Only the free unbound AAS molecules can merge with a receptor-site and
therefore be termed as active. The bondage team that binds hormones are blood proteins called Sex-Hormone-Binding-Globulin (SHGB) and Albumin. Different alterations in chemical structures, either man-made or naturally occurring, are either more or less resistant to binding. This means alterations in an AAS chemical structure could allow it to exist in a greater percentage of unbound/active state. So less could do more.
Testosterone circulates in a bound state at a rate (or percentage) of 98-99% and an unbound state at a rate of 1 -2%. For the curious, 65% is bound by SHBG, and 33% is bound by Albumin, plus or minus 1%.
So the higher the percentage of an AAS circulating in the blood stream in the unbound/active state, the greater the number of potential bindings/mergence with receptor-sites.
Insulin suppressed cortisol release while inhibiting circulatory cortisol activity. It also increased androgen activity and down regulated SHBG. This resulted in an elevated plasma level of free (unbound) testosterone and lower cortisol levels/activity to inhibit androgenic induced protein synthesis. So it obviously required very little endogenous or exogenous testosterone to stimulate anabolism. Insulin is both anabolic and anti-catabolic. We know about insulin's ability to shuttle amino acids and glucose into tissues, unfortunately it also is the main fat storage hormone.(and for this reason I run a no carb high protein calorie diet)
Research has also shown insulin affects storage of only about half of the essential amino acids. But Insulin also reduces SHBG? So when AAS were stacked or layered with Insulin in a protocol there was an existing increase in free testosterone.
Back to Testosterone Enanhate...All drugs have an active-life and a half-life.
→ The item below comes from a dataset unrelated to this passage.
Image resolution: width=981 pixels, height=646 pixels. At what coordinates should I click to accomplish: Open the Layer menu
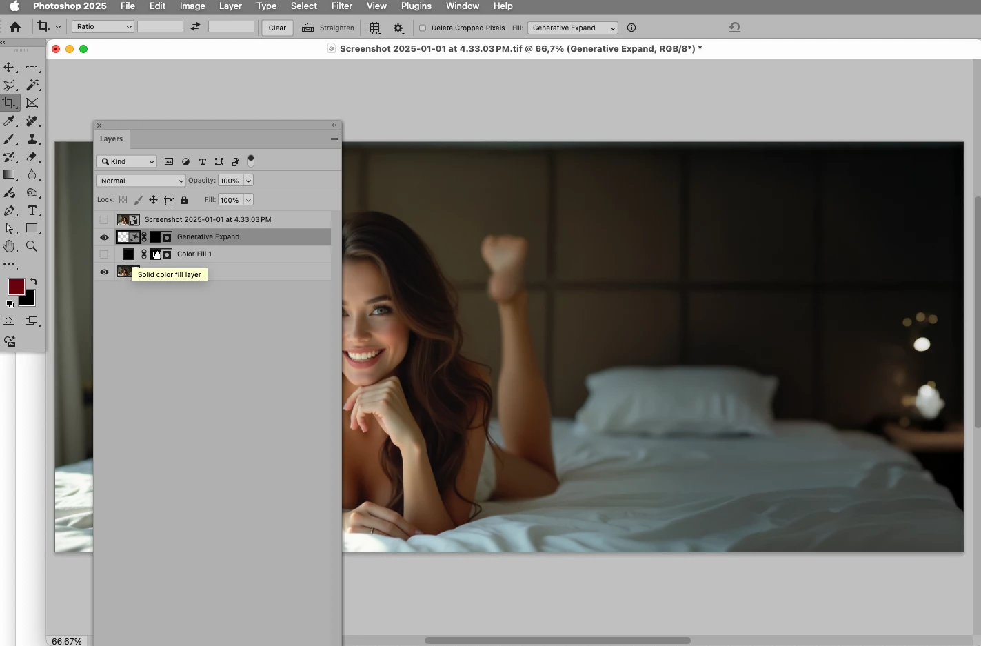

Knowing a drug's average effective active-life and half-life is important information. An activelife is the entire period of time a parent drug remains active once administered. A drug's half-life is one half of its active-life and the period of time required for half of its administered dosage to disperse and metabolize.
Testosterone Enanthate has an "effective" active-life of about 8 days and a
half-life of about 4 days. Once a 200mg dosage of testosterone enanthate has been administered, it will take about 4 days for 100 mg of the administered dosage to disperse from the injection site and reach peak activity. This is the half-life point.
After the peak activity point/half-life, the second 100 mg disperses over the
following 4 days. The two 4 day periods make up the 8-day "effective" active-life. That explanation would seem idiotic if equal daily dispersal rates actually existed, and it would be nice. Actually, from the point of administration of the 200 mg dosage, the amount of testosterone that is released from the injection site gradually increases until it peaks
at the half-life. After the peak or half-life, the drug is less and less active (less anabolic/less androgenic/less anti-catabolic) until it is completely dispensed and metabolized.
If the goal is a more even dispersal rate, a drug must be administered on a
repeat basis at its average half-life point. This is true regardless of method for drug administration. It also allowed for pre-chosen peaks and dips in a drug's activity for specific-intent, and the ability to structure protocols for specific interests or Action/Reaction Factors.
So breaking it down to a cycle I'll shoot 1ml Testosterone Enhantate ed for 8 day's and layer some insulin in at day 8 where the first shot would have start ramping down the next day the second and so on...I will continue with the insulin for 10 day's on a low carb diet with alot of protein calories.
Yes proviron did also possess the abillity to bind to SHBG at a high rate so also a great SHBG inhibitor.
I hope this will shed some light on your question and help you think out of the box with some logic to take your body to the next level.